- [EXTRAIT]:

========

La base de données des Pilon et Pillons canadiens qui ont porté des armes pour le Canada lors de la Grande Guerre de 1914-1919, compte 89 individus qui ont répondu à l'appel.  Notons, que des documents d'attestations pour 135 Pilon et Pillon ont été créés.  De ce chiffre, certains ont décidé de ne pas se présenter, d'autres ont été renvoyés pour des raisons de santé ou encore de conditions familiales.  Les raisons exactes ne sont plus disponibles.

Des 89 Pilon et Pillon qui ont fait leur service militaire, pas tous étaient nécessairement des francophones.  Par exemple, Charles Cole Pilon (510246), vivant à London, Ontario mais originaire de London, Angleterre, était presque certainement de descendance huguenot qui remontait au début du XVIIième siècle et donc pas francophone.  De même, certains des Pilon qui nous arrivaient des États-Unis ne parlaient peut-être plus le français (Philippe Pilon 1102297 du Massachusetts, Wilfred Pilon 2320409 de l'état de Iowa). Cependant, de par les lieux d'origine, il est évident que tous les autres Pilon étaient fort probablement des francophones, ou tout au moins, auraient été facilement classés comme Canadiens-français par leurs voisins anglophones.

========

- [TRAVAIL À FAIRE]:
1. Relevez chaque militaire nommé dans l'extrait sur les Pilon et Pillon de la Grande Guerre, avec le numéro indiqué entre parenthèses à côté de son nom.
2. Reprenez l'extrait sur les Pilon et Pillon de la Grande Guerre juste après sa dernière phrase et poursuivez-le.

- [DONNÉES SOURCES]:
========

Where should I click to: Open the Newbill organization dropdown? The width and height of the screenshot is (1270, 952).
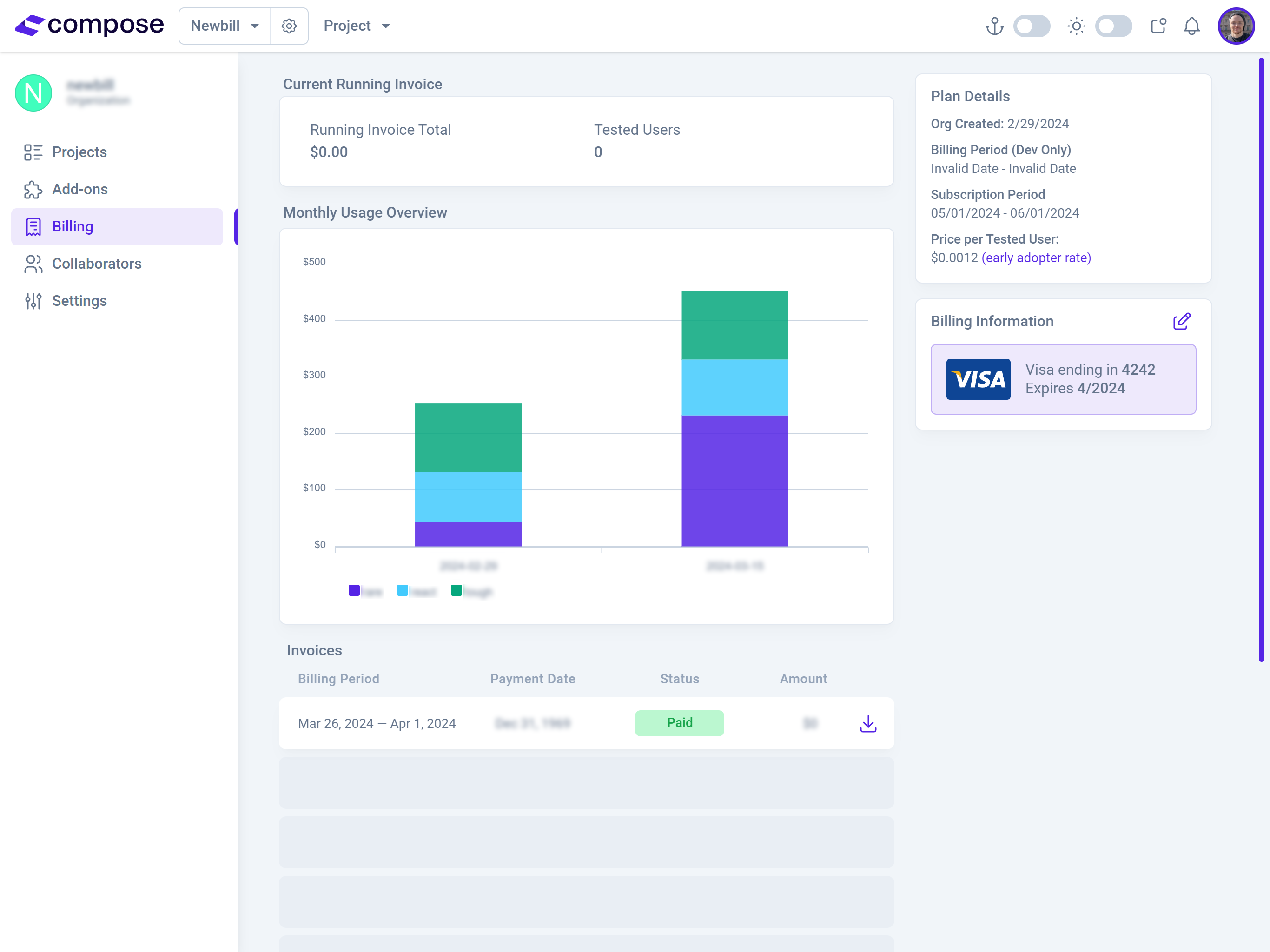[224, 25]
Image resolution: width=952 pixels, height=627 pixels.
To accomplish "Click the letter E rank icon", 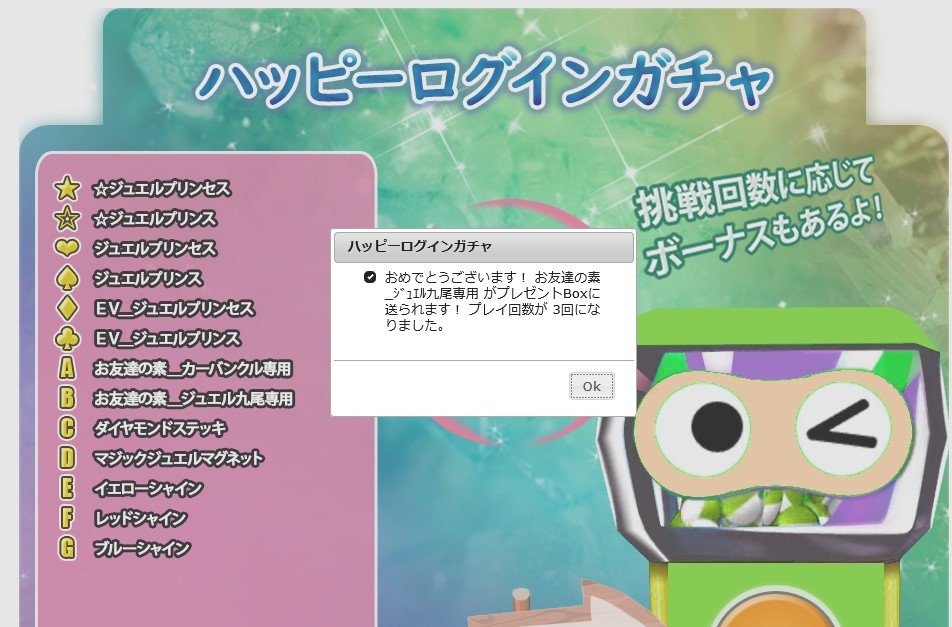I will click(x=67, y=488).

========

- [RÉPONSES DE L'EXERCICE]:
1.
- Charles Cole Pilon (510246)
- Philippe Pilon (1102297)
- Wilfred Pilon (2320409)

2.
Les documents d'attestation remplis et signés la première fois que les recrus se présentaient pour leur service, indiquent les unités dans lesquelles les candidats étaient initialement enrôlés (il y a 8 exceptions; 7 cas où on ne fournit aucunes données sur les bataillons d'appartenance et un individu rattaché au 6ième Hôpital Général dont la langue n'est pas certaine).  Il faut noté ici que suivant l'enrôlement initiale, un soldat était souvent affecté à d'autres unités, surtout s'il se rendait en Europe où il devenait un soldat de renfort, distribué là où on en avait besoin.  Donc, suivant son inscription dans un bataillon Canadien-français, il pouvait plus tard être intégré dans un bataillon anglophone.  Cependant, pour simplifier notre tâche, surtout pour les soldats qui ont servi dans plusieurs bataillons, nous n'avons que retenu les unités d'inscription pour les fins de notre analyse.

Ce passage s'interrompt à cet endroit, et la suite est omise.